Saved data entries:
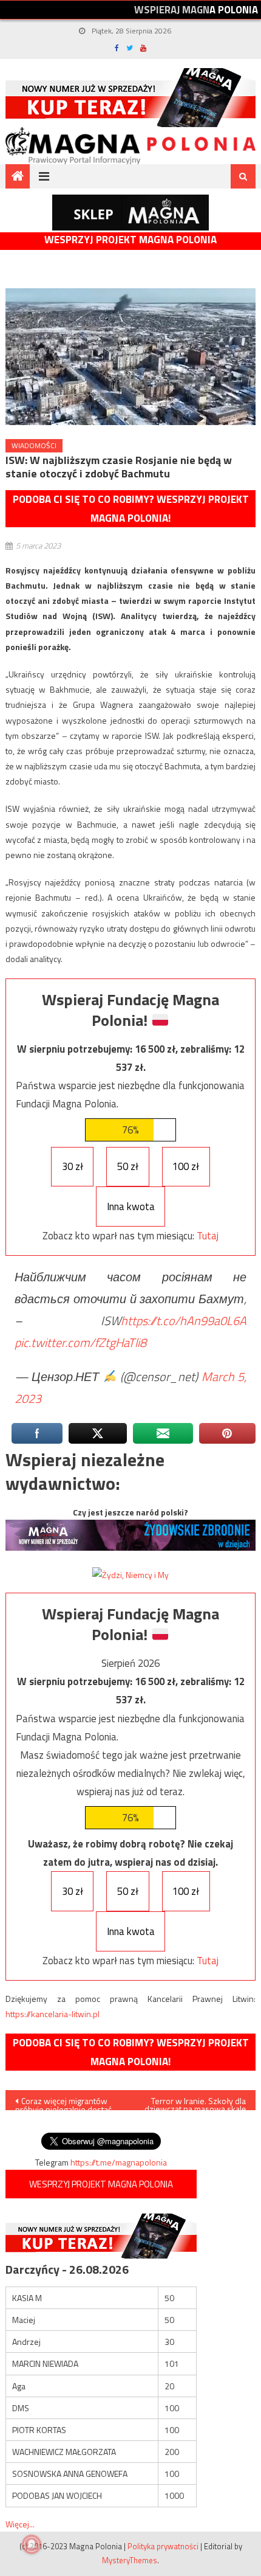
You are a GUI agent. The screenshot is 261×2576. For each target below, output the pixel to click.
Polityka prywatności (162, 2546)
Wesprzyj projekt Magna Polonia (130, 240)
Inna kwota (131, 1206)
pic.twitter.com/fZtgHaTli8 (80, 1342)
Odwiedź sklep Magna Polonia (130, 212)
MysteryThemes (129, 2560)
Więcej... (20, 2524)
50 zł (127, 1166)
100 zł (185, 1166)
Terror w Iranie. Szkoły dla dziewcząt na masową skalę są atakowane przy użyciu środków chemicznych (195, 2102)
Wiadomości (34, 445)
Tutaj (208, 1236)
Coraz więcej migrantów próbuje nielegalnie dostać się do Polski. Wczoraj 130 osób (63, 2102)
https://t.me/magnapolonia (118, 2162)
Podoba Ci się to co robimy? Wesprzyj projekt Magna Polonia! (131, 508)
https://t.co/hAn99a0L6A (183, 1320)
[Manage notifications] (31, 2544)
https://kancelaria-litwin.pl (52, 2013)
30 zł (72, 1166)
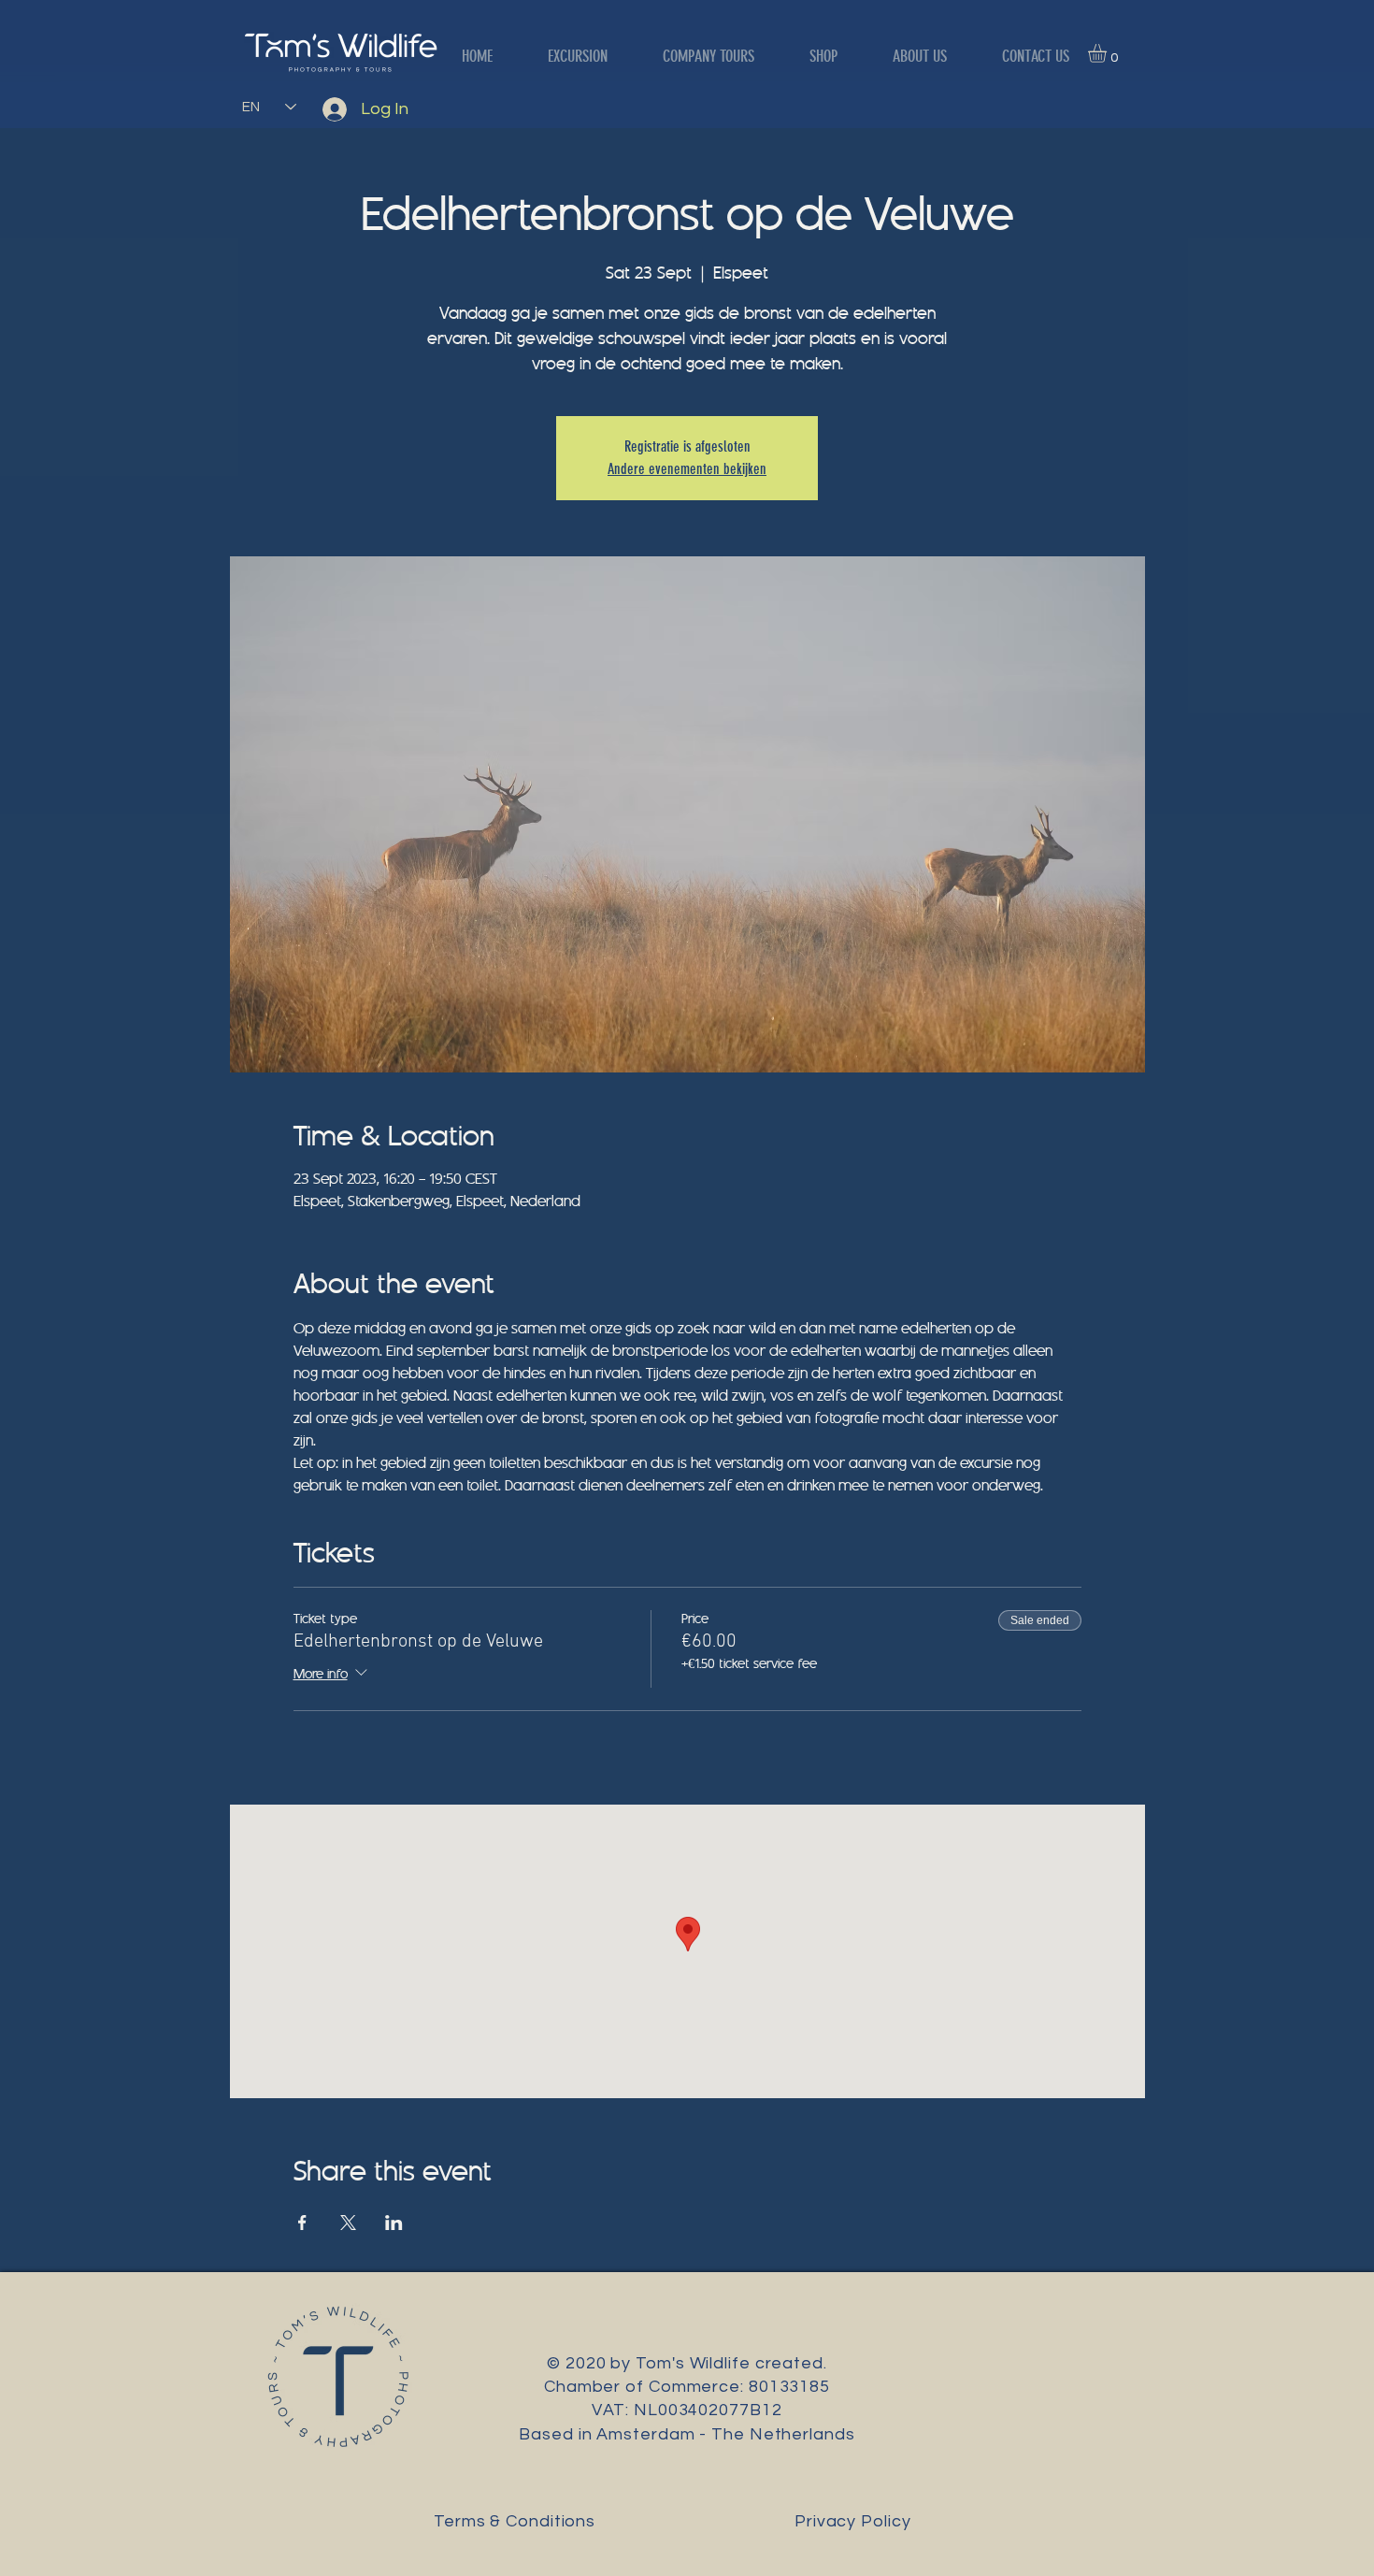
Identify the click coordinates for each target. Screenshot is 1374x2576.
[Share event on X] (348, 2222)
...
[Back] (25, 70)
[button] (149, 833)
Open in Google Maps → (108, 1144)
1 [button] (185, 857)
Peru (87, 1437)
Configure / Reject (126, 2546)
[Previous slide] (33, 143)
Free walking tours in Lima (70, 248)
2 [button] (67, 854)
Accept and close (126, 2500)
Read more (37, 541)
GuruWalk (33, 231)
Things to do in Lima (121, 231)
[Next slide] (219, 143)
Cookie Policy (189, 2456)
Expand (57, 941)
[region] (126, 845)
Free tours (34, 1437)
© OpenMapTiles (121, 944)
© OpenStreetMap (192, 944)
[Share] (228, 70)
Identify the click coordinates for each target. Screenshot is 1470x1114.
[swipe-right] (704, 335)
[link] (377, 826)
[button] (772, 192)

### Requirement
From the records above, print exactly the lines that run from the line with "Screenshot is 1374x2576." to the line with "[Share event on X] (348, 2222)", inclusive.

### Response to the task
Identify the click coordinates for each target. Screenshot is 1374x2576.
[Share event on X] (348, 2222)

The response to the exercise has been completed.